Problem with Monte Carlo(integration by rejection)

Printable View

• 04-06-2004
dionys
Problem with Monte Carlo(integration by rejection)
This program finds the value of π (pi) with the Monte Carlo method.
#1Consiter that unit circle (radious = 1 ) within a square with sides equal to 2.If we pick a random point(x,y) were both x and y are
between -1,........1. the probability that this random point lies
inside the circle is given as the proportion:
P( x^2 + y^2<1 ) = Area circle/Area square = ( pi )/4

#2If we pick a random point N times and M of those times the point lies inside the unit circle ,the probabillity of that a random point lies inside the unit circle is given as:
P ( x^2 + y^2<1 ) = M/N

#3 But if N becomes very large (theoretically infinite)the true probabilities #1-#2 tend to became equal
4M/N=pi
Can you help me in my problem. I'm new with the programming :)
I want to make drand48() function tou give me values in the interval [-1,1]
and i dont know how....

Code:

```#include<stdio.h> #include<stdlib.h> #define TOTAL_NUM 100000 int m=0,n=0;double x,y,pi; int main() {     for(n=0;n<TOTAL_NUM;n++)         {           x=............i need some code here;           y=............also i need some code here;           if((x*x)+(y*y)<1) m++;           } pi=4.0*m/n; printf("%lf",pi) return 0; }```
• 04-06-2004
Thantos
Since I'm in a generous mood:

Function to return a random float between two numbers:
Code:

```float getrandomfloat(float min, float max) {   float diff = max - min;   float temp;   temp = (float)rand() / RAND_MAX;   temp *= diff;   temp += min;   return temp; }```
• 04-06-2004
dionys
why i get this error?(Monte carlo method)
This program finds the value of ð (pi) with the Monte Carlo method.
#1Consiter that unit circle (radious = 1 ) within a square with sides equal to 2.If we pick a random point(x,y) were both x and y are
between -1,........1. the probability that this random point lies
inside the circle is given as the proportion:
P( x^2+y^2<1 ) = Area circle/Area square = ( pi )/4

#2If we pick a random point N times and M of those times the point lies inside the unit circle ,the probabillity of that a random point lies inside the unit circle is given as:
P ( x^2+y^2<1 ) = M/N

#3 But if N becomes very large (theoretically infinite)the true probabilities #1-#2 tend to became equal
4M/N=pi

WHY I GET THIS ERROR:undefined reference to `drand48(void)

Code:

```#include<stdio.h> #include<stdlib.h> double x,y,pi,n_counter,count,m; double drand48(void); int main() { printf("Give N :\n"); scanf("%lf",&n_counter);       for(count=0;count<=n_counter;count++)       {         y=2.0*drand48()-1.0;         x=2.0*drand48()-1.0;           if(x*x+y*y<1)             {                 m++;             } } pi=4.0*m/n_counter; printf("Pi =%lf",pi); return 0; }```
• 04-06-2004
Thantos
1) Keep all post related to the same program in the same thread:
http://cboard.cprogramming.com/showthread.php?t=51483

2) From what you've posted you haven't actually defined drand48() anywhere.
• 04-07-2004
Salem
Threads merged
• 04-07-2004
dionys
ERROR:undefined reference to `drand48(void)
drand48 is a fixed function in <stdlib>
drand48() generate random values between [0,1]
i needed values bettwen [-1,1] so i fixed it
• 04-07-2004
quzah
drand48 is not a fixed function in stdlib.h.
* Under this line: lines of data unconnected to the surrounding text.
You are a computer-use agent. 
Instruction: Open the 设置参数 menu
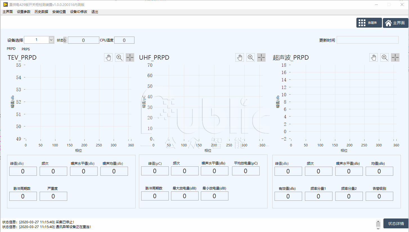pyautogui.click(x=24, y=12)
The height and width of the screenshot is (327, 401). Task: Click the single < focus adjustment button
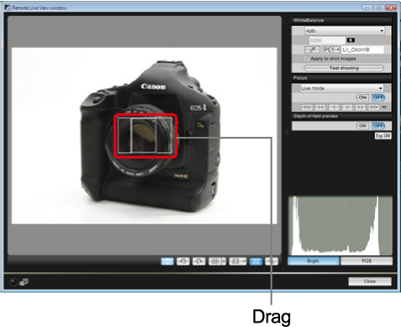(333, 108)
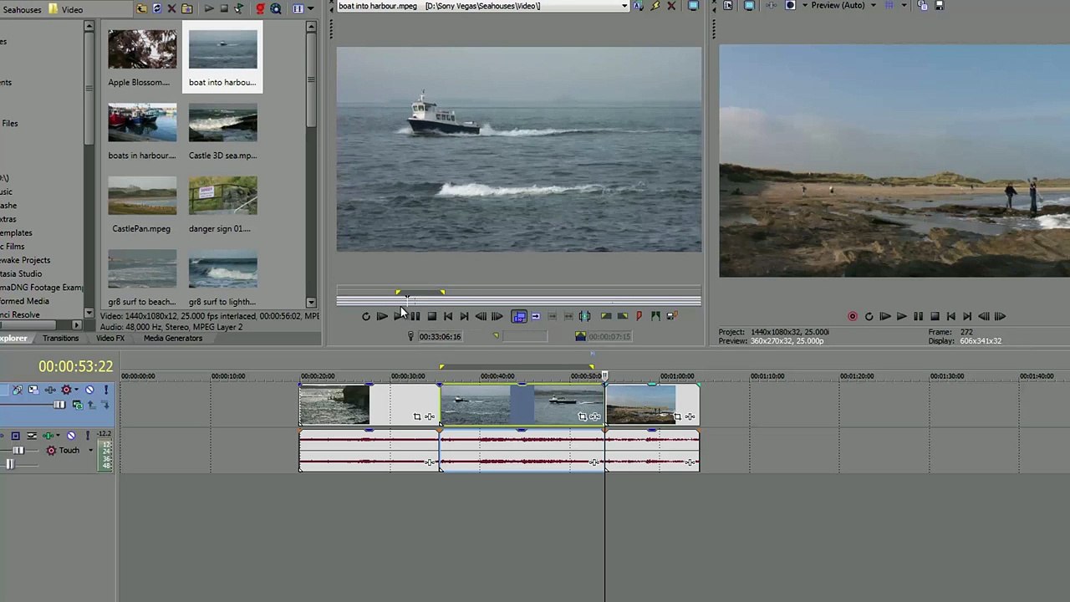Switch to the Transitions tab
This screenshot has height=602, width=1070.
point(60,339)
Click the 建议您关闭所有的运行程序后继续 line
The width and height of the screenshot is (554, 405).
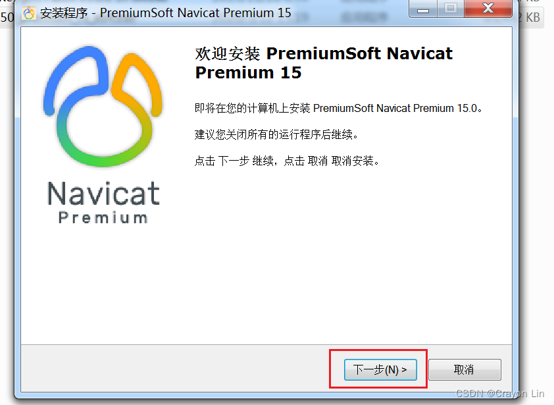click(276, 134)
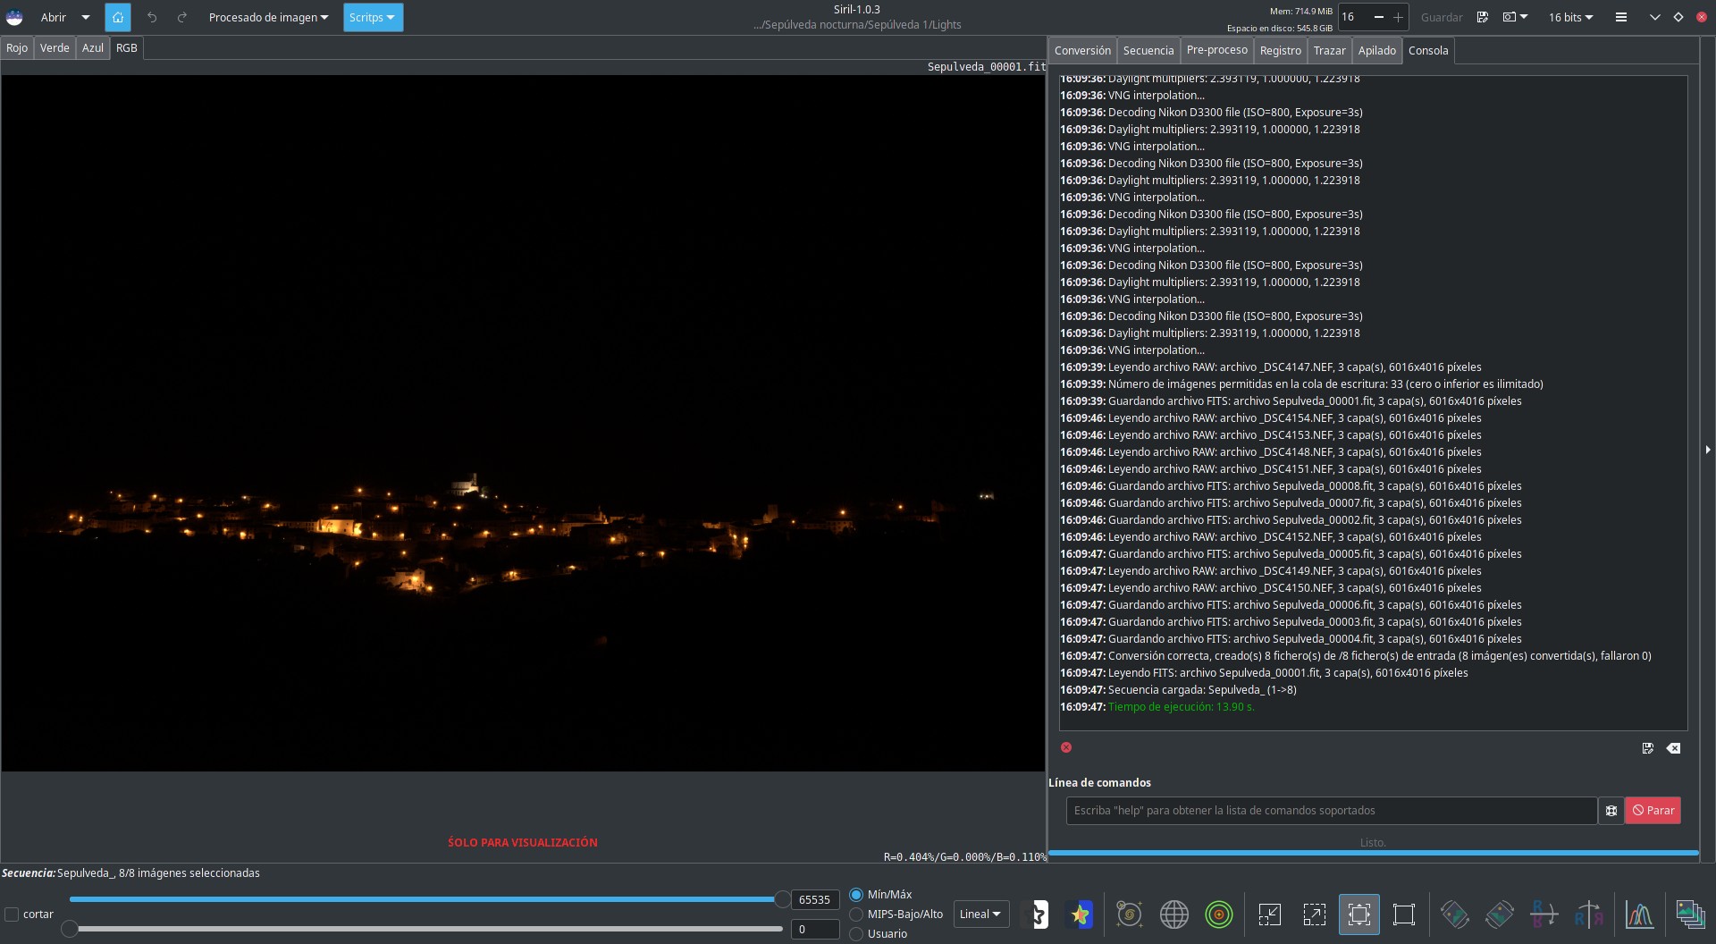1716x944 pixels.
Task: Open the astrometry galaxy tool icon
Action: 1129,915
That is to say, it's not an ANSI function. As such, depending on what compiler you happen to be using at the time, it probably doesn't exist. I suspect that's what you're running into. If it is there, make sure you're adding the .h, since you didn't mention it in your post. If it is there, then why are you prototyping it?

Quzah.
• 04-07-2004
dionys
#1okz..but prototyping that function is not an error
#2i have added .h .
#3hOW I can check that this function is in my compiler's
library
• 04-07-2004
quzah
Well if it's telling you it's not there, then obviously, it's not there. Otherwise, just check Google. That's usually what you'd do if you're trying to find some info. Or you could always look at the headers. Or the documentation for your compiler. Or man drand48, or... Like I said, Google.

Quzah.
• 04-07-2004
Thantos
If drand48() returns values between 0 and 1 then subtracting one will not solve the problem as it will give you values between -1 and 0.

Why don't you take a look at the function I gave you? It works really well and can easily be modified to not take any parameteres. And if you have to use a function called drand48() well then you can change the name.